(Aim of the exercise):
Return, from the data that follows, each line that holds the word "click".

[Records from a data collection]
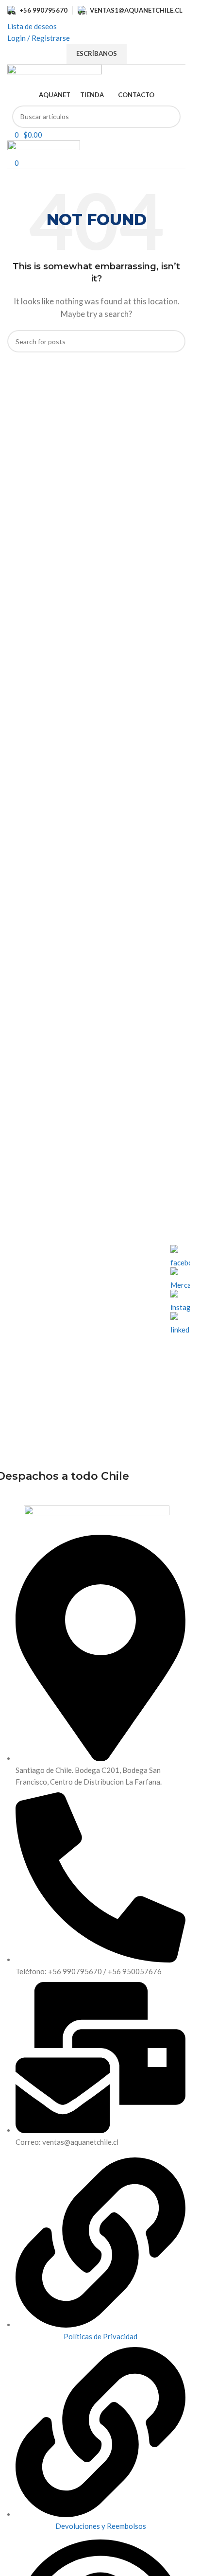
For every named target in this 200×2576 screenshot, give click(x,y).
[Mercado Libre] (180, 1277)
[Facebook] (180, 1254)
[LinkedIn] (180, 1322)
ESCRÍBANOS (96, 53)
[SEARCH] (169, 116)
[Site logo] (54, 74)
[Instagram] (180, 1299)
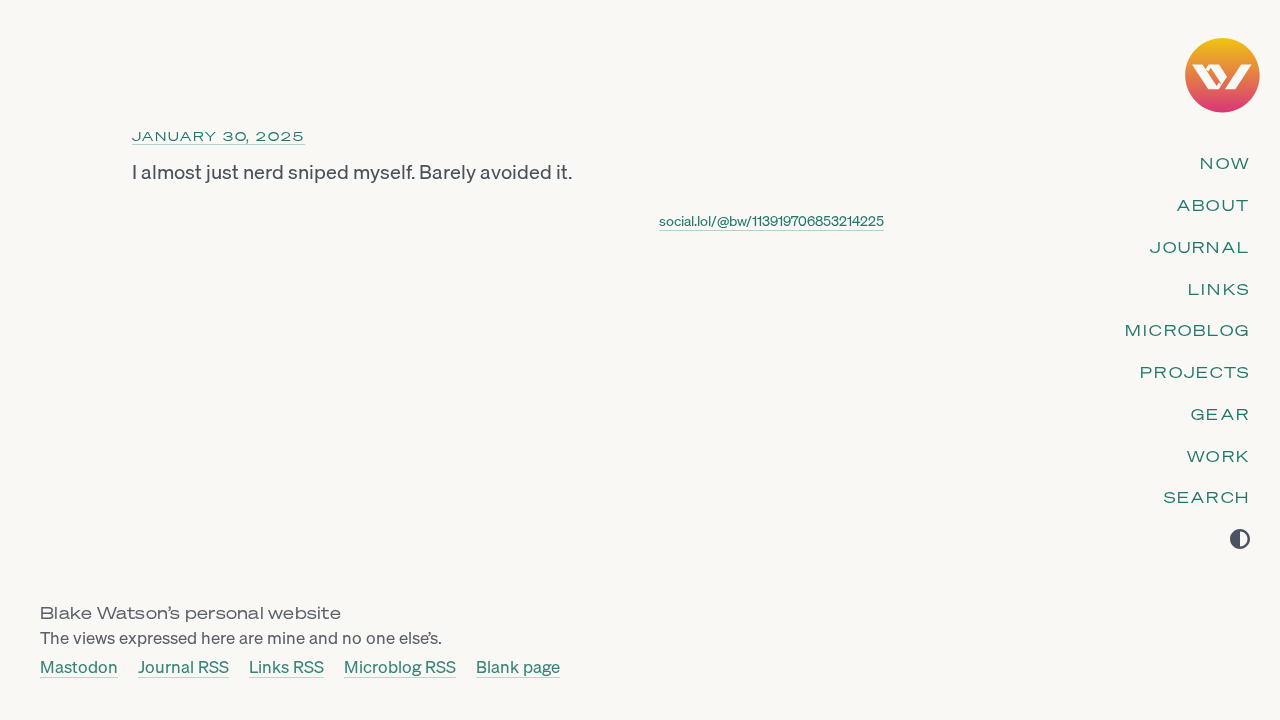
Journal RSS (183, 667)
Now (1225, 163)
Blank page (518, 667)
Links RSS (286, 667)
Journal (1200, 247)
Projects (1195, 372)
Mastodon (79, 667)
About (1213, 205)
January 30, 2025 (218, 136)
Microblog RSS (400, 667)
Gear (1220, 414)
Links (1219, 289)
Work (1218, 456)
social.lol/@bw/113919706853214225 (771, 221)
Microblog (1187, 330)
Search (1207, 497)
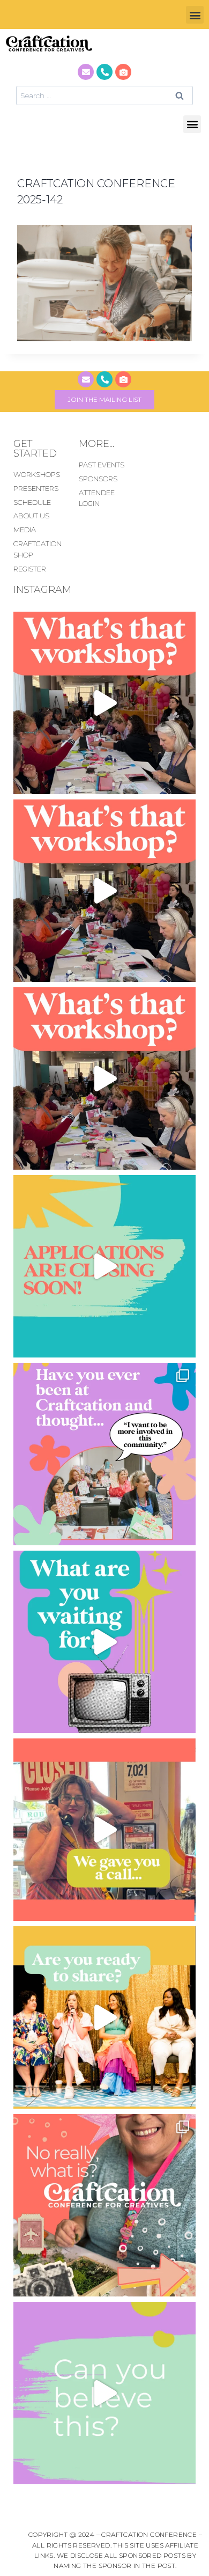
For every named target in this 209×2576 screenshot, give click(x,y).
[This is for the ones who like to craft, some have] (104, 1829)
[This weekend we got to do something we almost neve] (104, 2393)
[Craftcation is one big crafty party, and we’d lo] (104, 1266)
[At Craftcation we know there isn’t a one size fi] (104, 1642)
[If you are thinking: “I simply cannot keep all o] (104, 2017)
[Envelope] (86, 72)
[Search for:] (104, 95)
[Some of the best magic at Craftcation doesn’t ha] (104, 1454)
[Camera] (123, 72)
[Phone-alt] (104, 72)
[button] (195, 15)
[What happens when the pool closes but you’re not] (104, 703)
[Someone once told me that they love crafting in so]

(Exercise result):
For every named target in this 200×2576 screenshot, give click(x,y).
For every named target in this 209×2576 screenshot, give click(x,y).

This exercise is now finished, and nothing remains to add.